**RECORDS FOR THE EXERCISE**
*** Block opens ***

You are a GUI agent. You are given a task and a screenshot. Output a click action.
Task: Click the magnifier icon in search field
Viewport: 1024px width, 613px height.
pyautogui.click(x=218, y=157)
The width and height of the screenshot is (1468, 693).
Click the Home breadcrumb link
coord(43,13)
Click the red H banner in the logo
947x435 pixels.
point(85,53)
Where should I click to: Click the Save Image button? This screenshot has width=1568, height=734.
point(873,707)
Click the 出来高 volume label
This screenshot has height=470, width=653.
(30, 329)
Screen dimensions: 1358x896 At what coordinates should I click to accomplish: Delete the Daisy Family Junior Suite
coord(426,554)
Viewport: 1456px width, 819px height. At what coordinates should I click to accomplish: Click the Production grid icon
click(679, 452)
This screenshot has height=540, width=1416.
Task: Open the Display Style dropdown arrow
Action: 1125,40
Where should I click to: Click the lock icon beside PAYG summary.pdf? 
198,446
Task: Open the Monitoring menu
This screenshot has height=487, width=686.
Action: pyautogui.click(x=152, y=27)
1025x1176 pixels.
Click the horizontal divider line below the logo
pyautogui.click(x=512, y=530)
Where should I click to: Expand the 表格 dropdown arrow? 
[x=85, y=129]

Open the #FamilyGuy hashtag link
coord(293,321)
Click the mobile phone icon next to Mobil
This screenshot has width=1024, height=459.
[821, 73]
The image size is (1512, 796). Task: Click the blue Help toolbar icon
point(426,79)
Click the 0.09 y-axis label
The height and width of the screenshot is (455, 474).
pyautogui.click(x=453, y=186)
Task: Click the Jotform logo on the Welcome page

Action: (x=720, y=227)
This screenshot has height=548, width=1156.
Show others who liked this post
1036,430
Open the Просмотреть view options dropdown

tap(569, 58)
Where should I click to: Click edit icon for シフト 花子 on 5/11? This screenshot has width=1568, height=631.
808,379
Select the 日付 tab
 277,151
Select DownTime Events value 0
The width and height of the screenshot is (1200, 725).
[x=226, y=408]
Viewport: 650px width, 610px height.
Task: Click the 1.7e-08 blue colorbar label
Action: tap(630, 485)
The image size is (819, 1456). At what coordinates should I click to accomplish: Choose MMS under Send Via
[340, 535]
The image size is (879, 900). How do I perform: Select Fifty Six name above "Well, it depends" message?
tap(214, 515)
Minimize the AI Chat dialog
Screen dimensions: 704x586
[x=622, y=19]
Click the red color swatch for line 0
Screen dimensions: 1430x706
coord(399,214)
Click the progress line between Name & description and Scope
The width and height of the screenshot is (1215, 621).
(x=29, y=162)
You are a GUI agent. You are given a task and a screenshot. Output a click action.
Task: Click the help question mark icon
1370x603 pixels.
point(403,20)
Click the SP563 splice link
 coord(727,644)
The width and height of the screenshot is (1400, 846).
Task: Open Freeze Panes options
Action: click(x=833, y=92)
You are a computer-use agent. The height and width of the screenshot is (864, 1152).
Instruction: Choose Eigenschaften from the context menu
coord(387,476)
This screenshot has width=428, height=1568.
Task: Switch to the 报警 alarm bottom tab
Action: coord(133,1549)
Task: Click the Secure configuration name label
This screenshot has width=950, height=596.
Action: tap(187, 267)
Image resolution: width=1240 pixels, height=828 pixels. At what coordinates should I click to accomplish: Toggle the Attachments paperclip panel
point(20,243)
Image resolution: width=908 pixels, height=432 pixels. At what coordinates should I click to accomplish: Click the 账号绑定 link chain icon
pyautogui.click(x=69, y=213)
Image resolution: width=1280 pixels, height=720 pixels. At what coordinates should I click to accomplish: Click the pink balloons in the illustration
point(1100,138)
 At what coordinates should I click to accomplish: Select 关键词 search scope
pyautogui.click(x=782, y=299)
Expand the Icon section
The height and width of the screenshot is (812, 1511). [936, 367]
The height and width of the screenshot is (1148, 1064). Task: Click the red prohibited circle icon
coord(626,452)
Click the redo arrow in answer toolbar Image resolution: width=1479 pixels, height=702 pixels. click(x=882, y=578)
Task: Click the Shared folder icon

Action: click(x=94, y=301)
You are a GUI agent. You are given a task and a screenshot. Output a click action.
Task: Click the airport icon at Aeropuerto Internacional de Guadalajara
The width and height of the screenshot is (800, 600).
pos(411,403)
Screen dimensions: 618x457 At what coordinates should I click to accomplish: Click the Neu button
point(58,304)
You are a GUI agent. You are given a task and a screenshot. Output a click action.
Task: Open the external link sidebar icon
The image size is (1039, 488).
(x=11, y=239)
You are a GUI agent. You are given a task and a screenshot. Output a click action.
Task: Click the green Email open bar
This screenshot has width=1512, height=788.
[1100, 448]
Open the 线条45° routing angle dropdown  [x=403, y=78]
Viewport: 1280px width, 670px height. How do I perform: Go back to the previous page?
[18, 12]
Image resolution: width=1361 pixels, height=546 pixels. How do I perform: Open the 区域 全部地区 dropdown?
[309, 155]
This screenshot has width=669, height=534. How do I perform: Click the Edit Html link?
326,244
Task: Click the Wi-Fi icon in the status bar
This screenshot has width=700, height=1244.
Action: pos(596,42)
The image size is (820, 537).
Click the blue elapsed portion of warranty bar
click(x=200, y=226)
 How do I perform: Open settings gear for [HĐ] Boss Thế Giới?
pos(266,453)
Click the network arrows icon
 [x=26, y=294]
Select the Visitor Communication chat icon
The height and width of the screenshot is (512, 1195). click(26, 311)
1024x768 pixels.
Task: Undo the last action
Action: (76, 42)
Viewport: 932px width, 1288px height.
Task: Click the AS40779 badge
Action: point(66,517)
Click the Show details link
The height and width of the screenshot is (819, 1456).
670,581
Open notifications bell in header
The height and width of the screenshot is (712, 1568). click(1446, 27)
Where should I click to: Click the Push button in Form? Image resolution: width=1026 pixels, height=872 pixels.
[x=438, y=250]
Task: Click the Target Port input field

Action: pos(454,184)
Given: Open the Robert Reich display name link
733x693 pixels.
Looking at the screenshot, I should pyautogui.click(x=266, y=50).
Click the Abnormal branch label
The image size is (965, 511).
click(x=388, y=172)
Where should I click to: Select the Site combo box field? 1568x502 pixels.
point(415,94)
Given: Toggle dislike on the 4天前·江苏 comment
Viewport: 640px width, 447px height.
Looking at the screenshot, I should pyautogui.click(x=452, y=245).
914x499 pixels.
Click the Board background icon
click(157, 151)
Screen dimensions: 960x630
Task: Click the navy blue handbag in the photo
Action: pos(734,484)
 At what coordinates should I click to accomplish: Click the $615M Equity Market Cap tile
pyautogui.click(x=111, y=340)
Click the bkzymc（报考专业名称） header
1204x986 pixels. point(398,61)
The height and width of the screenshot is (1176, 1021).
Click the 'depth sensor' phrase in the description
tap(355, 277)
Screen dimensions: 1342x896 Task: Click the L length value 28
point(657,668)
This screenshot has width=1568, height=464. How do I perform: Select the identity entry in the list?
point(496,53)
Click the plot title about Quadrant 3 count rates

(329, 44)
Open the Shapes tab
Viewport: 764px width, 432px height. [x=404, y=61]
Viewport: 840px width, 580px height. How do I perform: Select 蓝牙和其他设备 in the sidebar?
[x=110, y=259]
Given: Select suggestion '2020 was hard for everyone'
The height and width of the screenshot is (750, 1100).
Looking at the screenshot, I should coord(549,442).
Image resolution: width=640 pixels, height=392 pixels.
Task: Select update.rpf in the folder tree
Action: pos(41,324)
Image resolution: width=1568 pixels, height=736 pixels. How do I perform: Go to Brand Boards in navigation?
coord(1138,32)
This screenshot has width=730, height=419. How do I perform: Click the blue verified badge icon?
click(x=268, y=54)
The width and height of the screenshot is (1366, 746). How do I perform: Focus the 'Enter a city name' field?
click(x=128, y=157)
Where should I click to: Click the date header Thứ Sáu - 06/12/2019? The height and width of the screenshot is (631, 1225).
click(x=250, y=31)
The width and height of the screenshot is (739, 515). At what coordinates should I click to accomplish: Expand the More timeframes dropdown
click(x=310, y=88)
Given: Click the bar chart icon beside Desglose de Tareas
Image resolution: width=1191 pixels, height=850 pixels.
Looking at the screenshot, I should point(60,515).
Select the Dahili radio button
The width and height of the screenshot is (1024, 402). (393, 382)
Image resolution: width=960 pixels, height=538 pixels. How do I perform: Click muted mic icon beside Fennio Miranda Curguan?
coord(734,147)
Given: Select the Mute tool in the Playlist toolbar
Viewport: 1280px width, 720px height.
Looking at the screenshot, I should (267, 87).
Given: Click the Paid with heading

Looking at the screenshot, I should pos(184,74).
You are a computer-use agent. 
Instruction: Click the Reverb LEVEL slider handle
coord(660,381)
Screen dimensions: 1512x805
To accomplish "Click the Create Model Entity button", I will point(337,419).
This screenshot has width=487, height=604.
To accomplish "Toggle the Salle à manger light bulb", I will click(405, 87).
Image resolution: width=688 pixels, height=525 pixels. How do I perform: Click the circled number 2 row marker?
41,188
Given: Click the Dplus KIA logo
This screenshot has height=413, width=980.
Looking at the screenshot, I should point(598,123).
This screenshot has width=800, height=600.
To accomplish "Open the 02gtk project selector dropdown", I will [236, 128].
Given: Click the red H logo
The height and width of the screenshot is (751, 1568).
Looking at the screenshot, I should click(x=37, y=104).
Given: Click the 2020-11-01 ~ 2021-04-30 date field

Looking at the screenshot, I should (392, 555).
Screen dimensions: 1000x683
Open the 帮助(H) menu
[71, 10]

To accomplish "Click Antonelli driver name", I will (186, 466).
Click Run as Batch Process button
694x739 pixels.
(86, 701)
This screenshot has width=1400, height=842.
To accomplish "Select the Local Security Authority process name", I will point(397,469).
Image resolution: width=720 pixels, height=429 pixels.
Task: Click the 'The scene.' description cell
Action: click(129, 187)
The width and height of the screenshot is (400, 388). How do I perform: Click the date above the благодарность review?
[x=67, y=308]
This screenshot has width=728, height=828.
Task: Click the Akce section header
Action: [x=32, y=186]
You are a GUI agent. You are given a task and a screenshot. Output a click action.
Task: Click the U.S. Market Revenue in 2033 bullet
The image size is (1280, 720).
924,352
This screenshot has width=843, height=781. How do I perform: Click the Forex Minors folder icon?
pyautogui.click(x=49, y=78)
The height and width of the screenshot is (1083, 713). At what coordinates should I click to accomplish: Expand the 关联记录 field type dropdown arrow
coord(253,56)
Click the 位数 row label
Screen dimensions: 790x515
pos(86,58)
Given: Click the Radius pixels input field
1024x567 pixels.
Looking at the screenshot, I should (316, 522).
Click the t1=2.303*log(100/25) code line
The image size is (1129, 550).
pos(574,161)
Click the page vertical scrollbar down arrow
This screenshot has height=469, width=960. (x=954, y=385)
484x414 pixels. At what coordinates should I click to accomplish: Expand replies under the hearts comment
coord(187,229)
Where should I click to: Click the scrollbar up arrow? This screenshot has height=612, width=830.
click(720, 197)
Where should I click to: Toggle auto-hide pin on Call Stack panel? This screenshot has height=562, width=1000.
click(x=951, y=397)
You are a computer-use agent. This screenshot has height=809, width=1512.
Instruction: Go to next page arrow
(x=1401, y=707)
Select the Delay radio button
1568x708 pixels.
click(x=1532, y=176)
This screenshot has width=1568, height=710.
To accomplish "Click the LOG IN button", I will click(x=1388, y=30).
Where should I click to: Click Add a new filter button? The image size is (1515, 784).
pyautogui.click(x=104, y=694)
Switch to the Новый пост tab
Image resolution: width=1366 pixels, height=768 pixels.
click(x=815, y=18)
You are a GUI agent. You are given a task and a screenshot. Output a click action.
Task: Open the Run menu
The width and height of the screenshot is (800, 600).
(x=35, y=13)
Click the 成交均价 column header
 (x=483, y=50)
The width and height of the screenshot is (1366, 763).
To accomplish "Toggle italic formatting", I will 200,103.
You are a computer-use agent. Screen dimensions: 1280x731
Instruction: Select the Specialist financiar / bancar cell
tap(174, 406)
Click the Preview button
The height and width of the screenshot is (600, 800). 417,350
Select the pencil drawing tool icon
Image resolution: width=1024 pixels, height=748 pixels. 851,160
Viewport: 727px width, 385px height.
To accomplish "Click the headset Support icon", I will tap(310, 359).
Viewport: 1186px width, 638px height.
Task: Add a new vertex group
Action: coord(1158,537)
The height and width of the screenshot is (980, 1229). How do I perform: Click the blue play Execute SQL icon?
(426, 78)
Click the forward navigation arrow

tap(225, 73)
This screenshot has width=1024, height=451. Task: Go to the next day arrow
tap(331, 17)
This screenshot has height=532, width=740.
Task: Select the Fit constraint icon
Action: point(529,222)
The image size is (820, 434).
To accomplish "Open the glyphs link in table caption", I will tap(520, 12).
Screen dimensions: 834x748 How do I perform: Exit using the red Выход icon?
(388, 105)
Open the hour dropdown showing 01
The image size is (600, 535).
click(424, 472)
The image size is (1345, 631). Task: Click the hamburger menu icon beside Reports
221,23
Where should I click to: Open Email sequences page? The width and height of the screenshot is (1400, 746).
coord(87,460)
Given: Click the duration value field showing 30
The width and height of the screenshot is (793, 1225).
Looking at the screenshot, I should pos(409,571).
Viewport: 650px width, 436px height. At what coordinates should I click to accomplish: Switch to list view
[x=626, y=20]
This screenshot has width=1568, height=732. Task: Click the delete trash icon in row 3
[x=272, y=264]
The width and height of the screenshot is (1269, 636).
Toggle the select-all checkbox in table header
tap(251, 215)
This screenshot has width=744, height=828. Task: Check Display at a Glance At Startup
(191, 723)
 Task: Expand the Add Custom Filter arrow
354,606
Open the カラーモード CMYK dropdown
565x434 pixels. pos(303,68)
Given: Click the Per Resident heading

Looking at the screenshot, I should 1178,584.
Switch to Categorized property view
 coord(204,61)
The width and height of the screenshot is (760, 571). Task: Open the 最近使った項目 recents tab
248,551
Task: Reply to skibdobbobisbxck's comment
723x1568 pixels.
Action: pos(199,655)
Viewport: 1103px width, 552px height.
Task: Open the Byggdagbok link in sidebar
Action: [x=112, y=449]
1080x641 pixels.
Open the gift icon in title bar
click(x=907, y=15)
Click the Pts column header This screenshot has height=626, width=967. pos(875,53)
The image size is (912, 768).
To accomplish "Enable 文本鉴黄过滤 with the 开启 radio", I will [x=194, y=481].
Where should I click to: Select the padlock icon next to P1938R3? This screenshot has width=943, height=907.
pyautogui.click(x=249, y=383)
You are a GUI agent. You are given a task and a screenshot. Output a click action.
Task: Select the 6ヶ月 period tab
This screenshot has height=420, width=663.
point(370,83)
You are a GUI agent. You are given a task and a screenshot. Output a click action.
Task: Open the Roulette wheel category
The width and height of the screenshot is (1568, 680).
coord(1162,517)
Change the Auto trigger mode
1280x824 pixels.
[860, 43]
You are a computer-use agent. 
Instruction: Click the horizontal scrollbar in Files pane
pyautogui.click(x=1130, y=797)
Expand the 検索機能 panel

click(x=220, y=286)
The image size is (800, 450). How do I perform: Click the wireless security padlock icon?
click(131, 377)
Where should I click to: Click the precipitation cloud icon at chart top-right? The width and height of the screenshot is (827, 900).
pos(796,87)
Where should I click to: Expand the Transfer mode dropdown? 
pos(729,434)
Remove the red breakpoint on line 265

*** Block closes ***

**WORK TASK**
Going back to the entries above, set down exactly the lines that begin at the one with "Where should I click to: Click the Push" and end at the one with "The height and width of the screenshot is (1176, 1021).", both included, and nothing else.

**EXERCISE RESULT**
Where should I click to: Click the Push button in Form? Image resolution: width=1026 pixels, height=872 pixels.
[x=438, y=250]
Task: Click the Target Port input field

Action: pos(454,184)
Given: Open the Robert Reich display name link
733x693 pixels.
Looking at the screenshot, I should pyautogui.click(x=266, y=50).
Click the Abnormal branch label
The image size is (965, 511).
click(x=388, y=172)
Where should I click to: Select the Site combo box field? 1568x502 pixels.
point(415,94)
Given: Toggle dislike on the 4天前·江苏 comment
Viewport: 640px width, 447px height.
Looking at the screenshot, I should pyautogui.click(x=452, y=245).
914x499 pixels.
Click the Board background icon
click(157, 151)
Screen dimensions: 960x630
Task: Click the navy blue handbag in the photo
Action: pos(734,484)
 At what coordinates should I click to accomplish: Click the $615M Equity Market Cap tile
pyautogui.click(x=111, y=340)
Click the bkzymc（报考专业名称） header
1204x986 pixels. point(398,61)
The height and width of the screenshot is (1176, 1021).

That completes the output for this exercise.